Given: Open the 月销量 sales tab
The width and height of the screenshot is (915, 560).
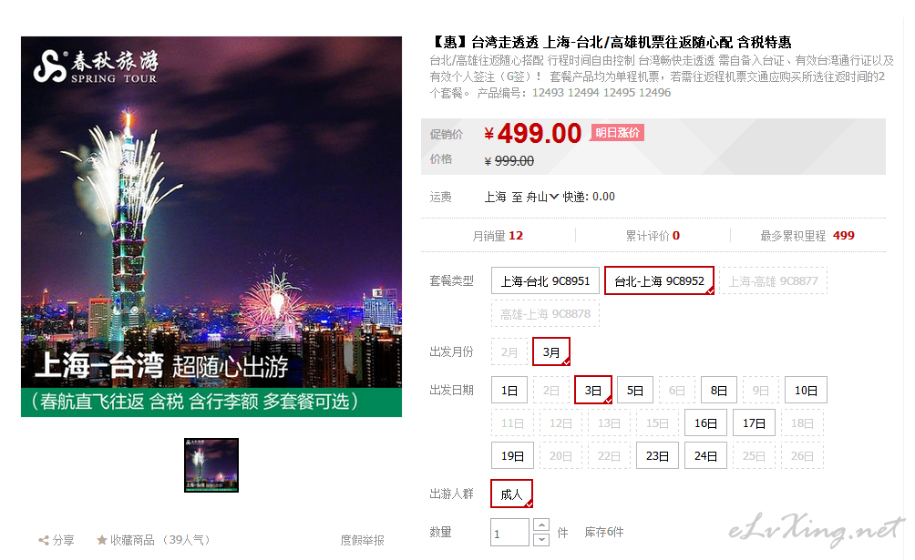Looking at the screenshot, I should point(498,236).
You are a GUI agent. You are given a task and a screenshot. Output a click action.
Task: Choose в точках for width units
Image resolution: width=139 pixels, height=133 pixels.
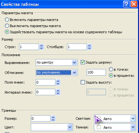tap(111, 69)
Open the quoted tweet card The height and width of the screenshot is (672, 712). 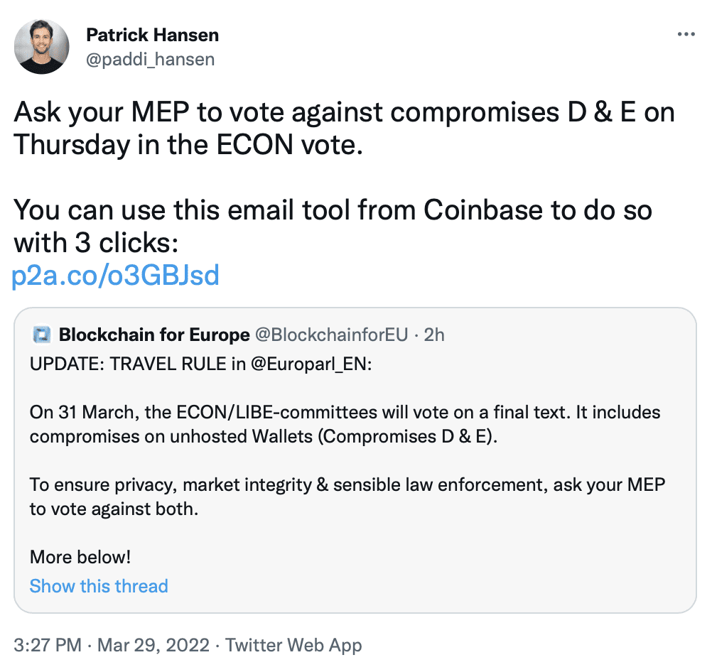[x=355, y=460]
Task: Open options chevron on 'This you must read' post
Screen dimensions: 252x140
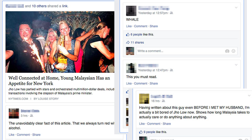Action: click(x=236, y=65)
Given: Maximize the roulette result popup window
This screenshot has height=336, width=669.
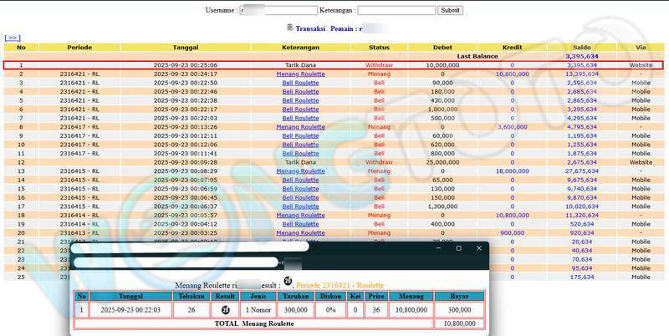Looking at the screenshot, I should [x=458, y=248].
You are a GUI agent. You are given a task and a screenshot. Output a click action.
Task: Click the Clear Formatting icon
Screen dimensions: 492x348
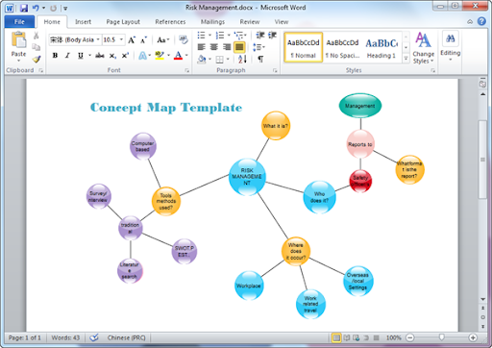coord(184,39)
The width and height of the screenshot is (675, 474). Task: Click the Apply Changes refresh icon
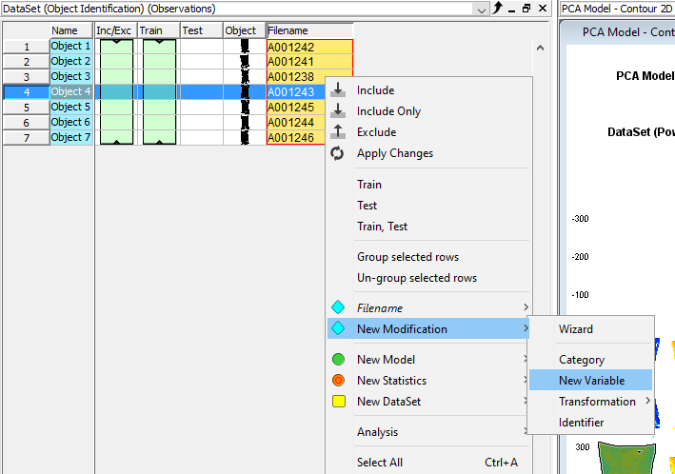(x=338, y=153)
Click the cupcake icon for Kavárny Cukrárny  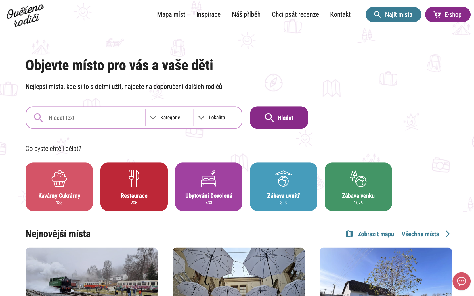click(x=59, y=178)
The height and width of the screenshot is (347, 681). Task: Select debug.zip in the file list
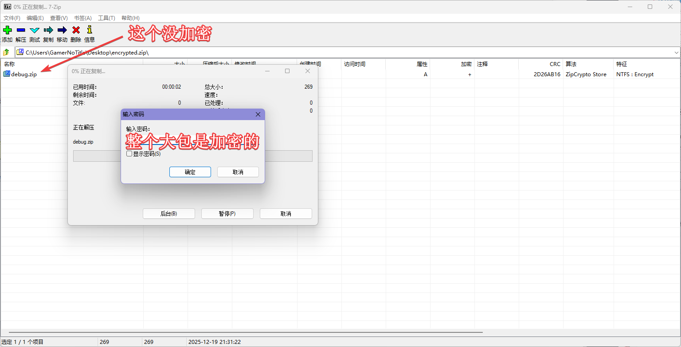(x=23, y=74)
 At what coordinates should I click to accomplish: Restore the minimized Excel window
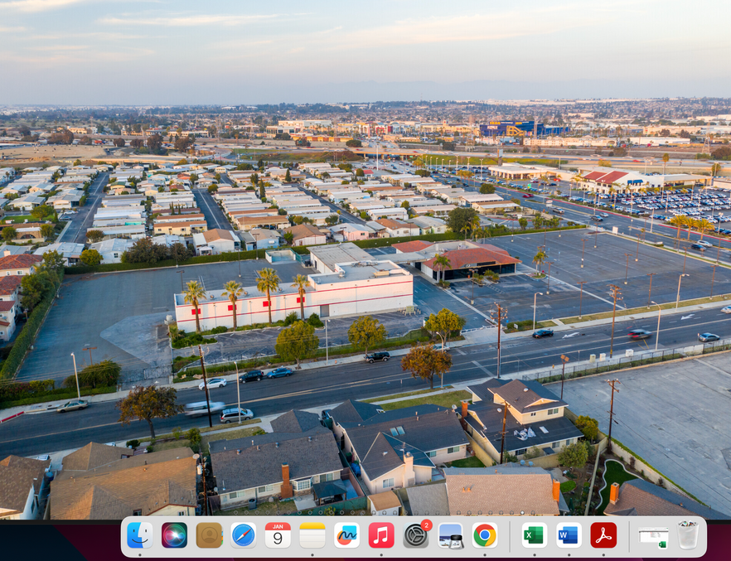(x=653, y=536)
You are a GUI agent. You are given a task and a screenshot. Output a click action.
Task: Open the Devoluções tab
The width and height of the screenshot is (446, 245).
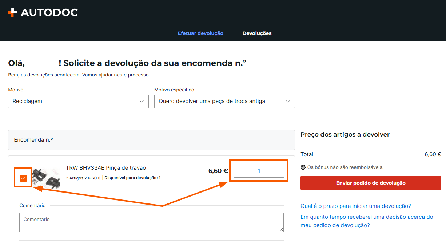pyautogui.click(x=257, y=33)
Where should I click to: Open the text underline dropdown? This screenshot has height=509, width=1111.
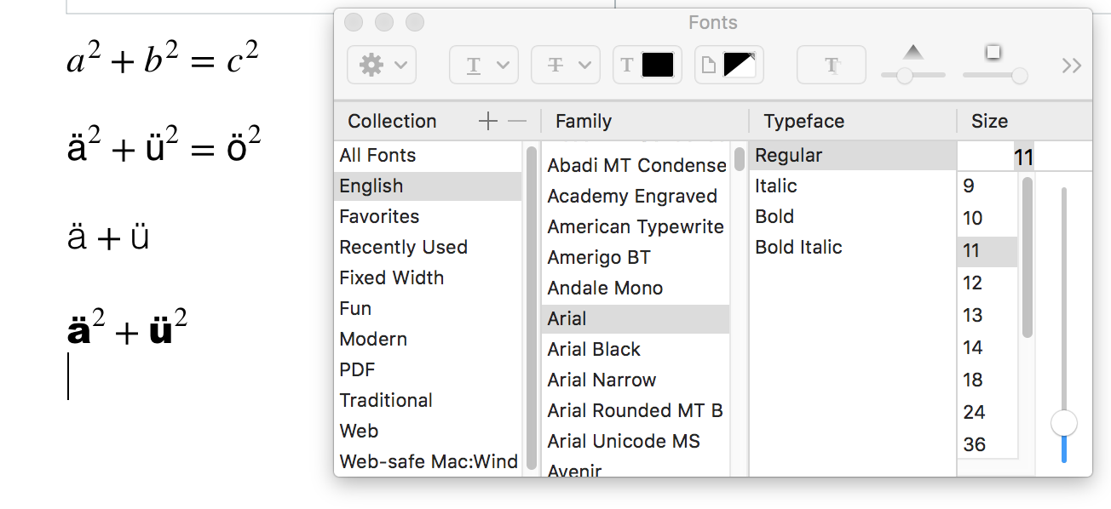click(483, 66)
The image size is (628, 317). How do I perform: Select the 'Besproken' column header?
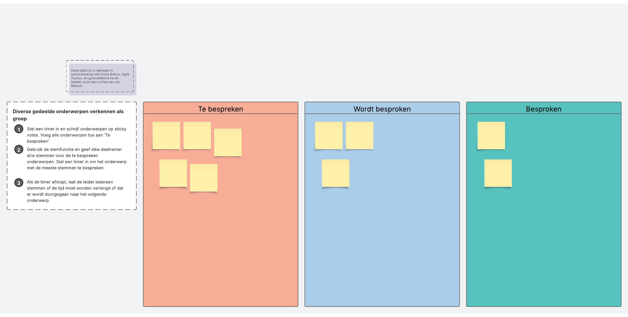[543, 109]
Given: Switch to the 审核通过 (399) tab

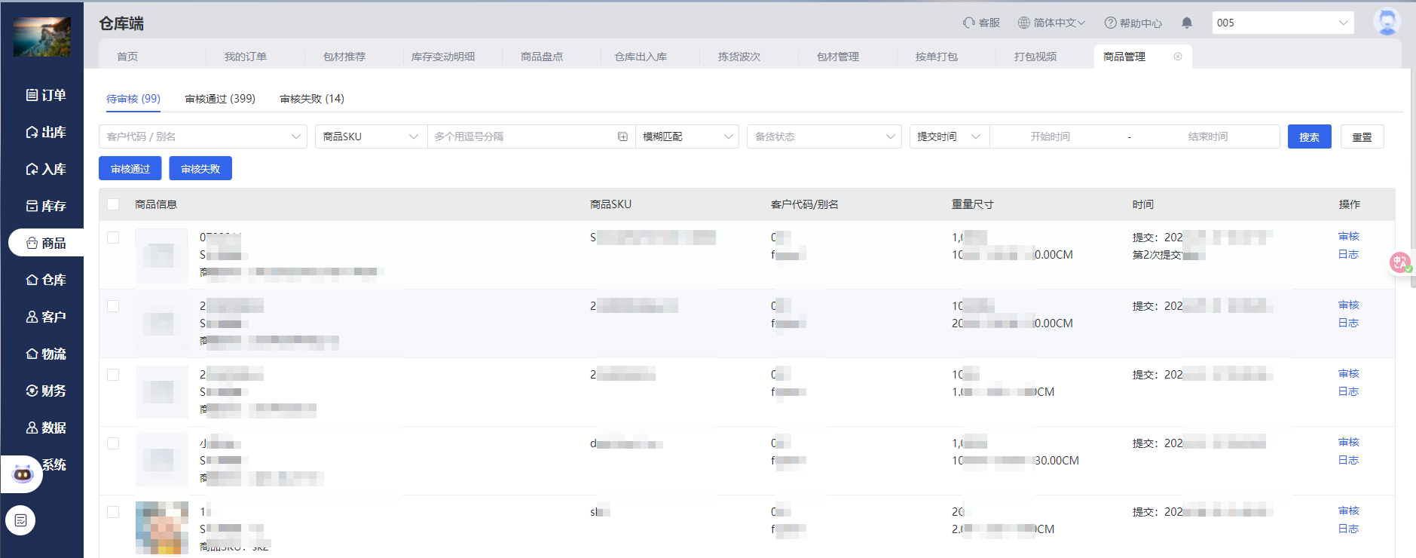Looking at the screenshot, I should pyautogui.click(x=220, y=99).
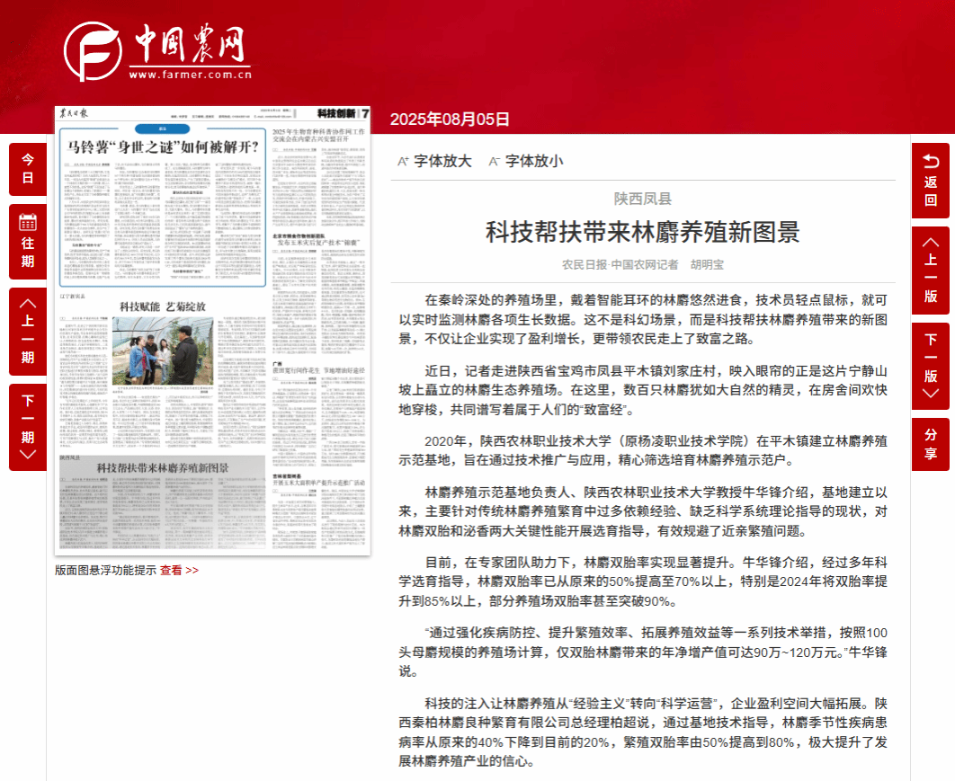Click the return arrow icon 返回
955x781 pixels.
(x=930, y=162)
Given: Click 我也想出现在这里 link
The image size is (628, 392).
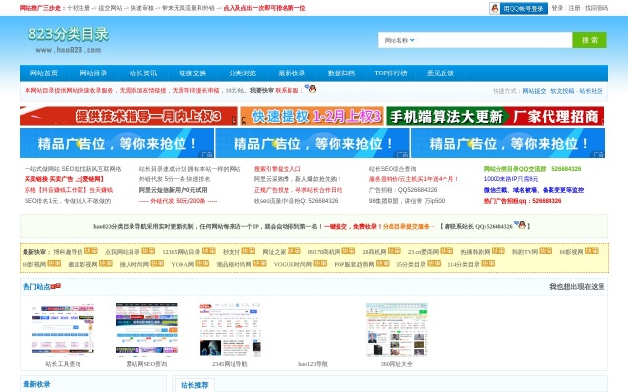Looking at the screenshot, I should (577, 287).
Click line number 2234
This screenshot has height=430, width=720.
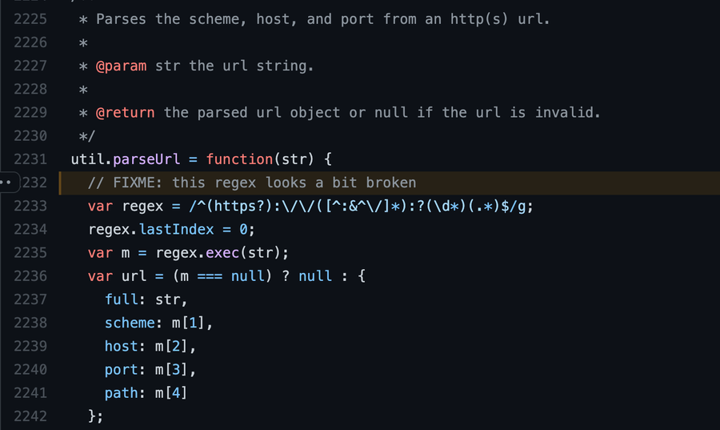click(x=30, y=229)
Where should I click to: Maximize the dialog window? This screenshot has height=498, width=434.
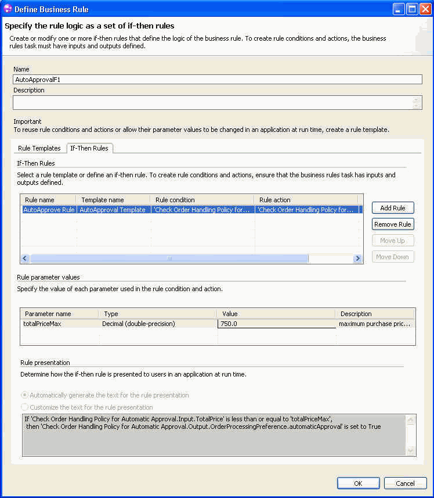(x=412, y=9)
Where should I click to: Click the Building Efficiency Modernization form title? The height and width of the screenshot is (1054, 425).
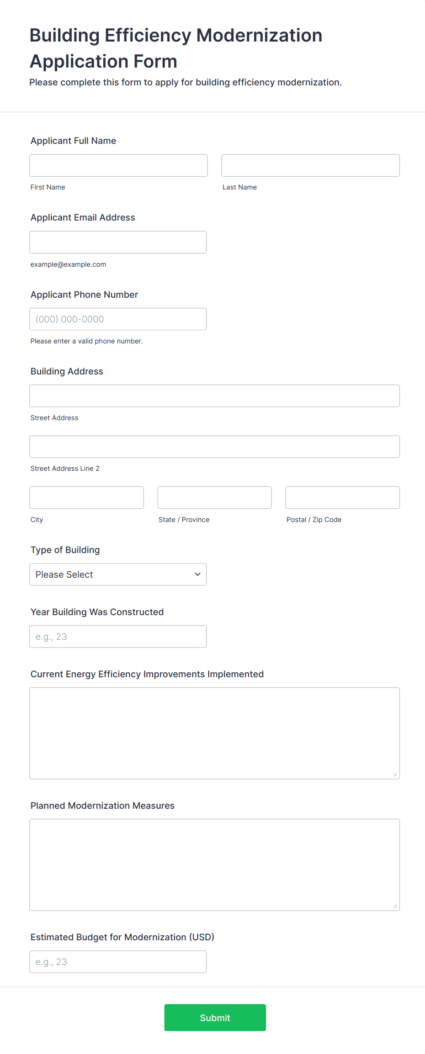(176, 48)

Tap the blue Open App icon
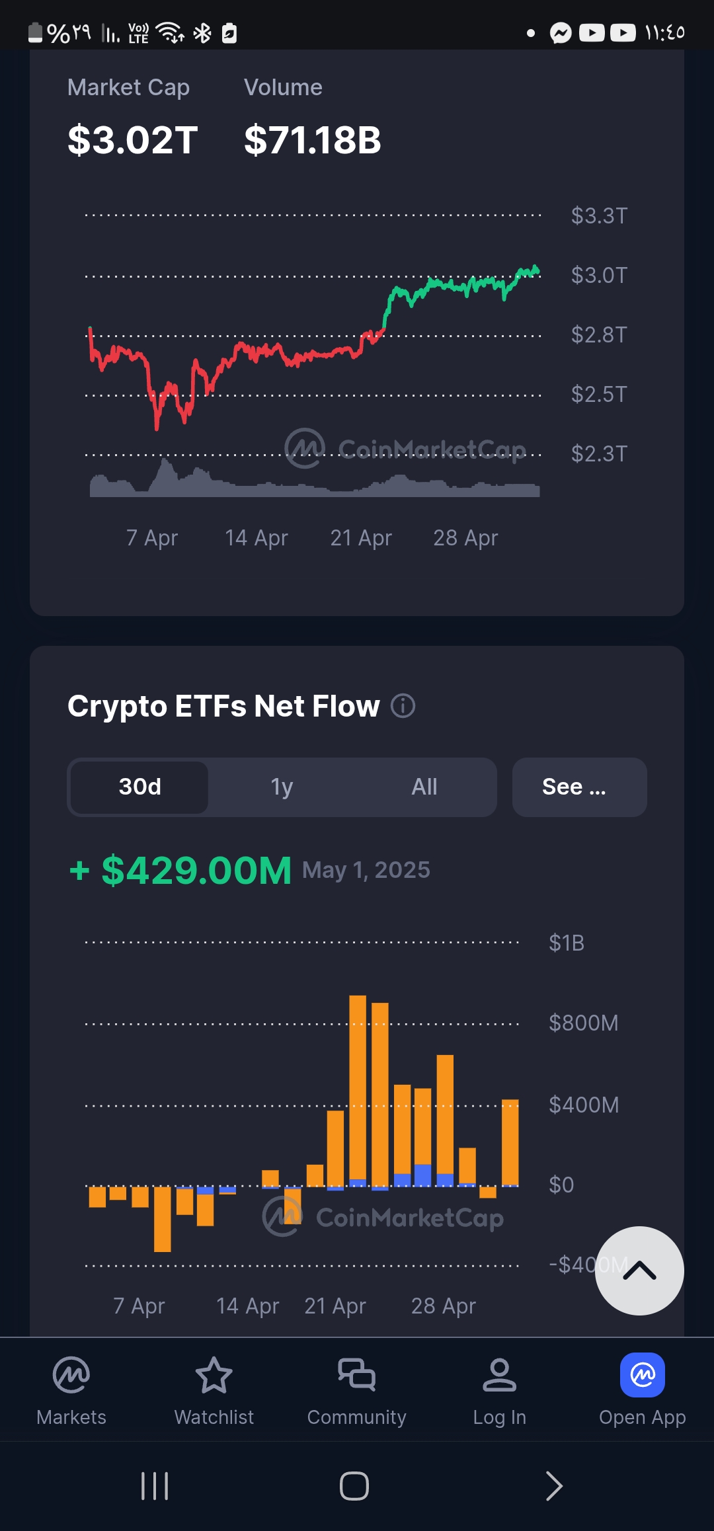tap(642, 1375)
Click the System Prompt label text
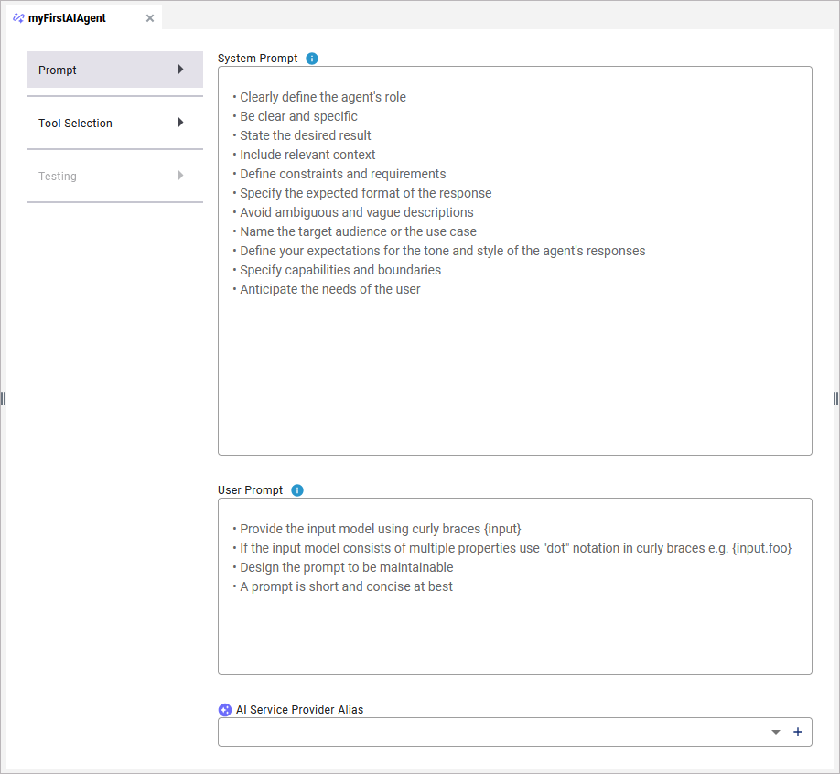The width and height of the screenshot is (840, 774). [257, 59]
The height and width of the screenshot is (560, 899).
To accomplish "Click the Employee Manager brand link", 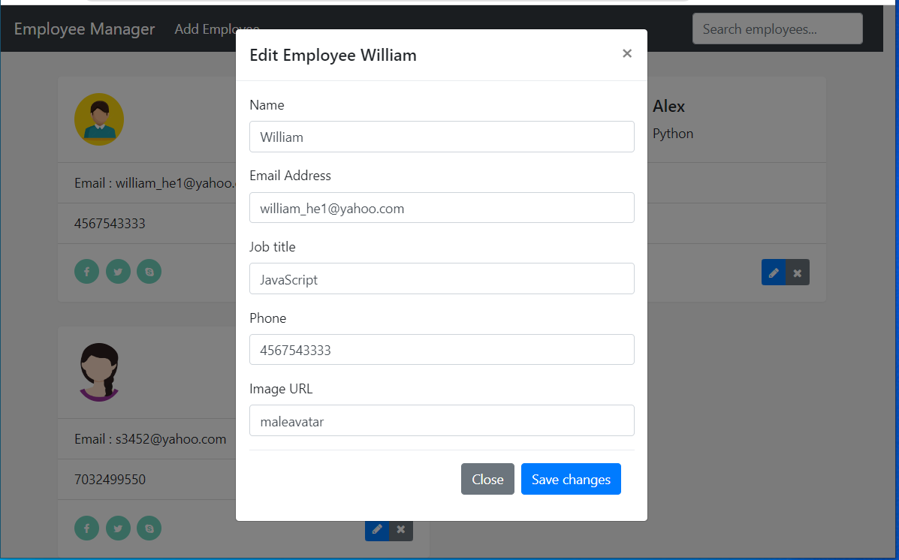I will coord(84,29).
# # # #
◆ Exercise instructions:
Range to copy from the listing above: the line containing "The width and height of the screenshot is (915, 560)." down to the line containing "Task: Choose в точках for width units", both included. Reproduce it exactly, minus the pictures, and add nothing.

◆ Exercise result:
The width and height of the screenshot is (915, 560).
Looking at the screenshot, I should point(498,236).
You are a GUI agent. You are given a task and a screenshot. Output a click action.
Task: Choose в точках for width units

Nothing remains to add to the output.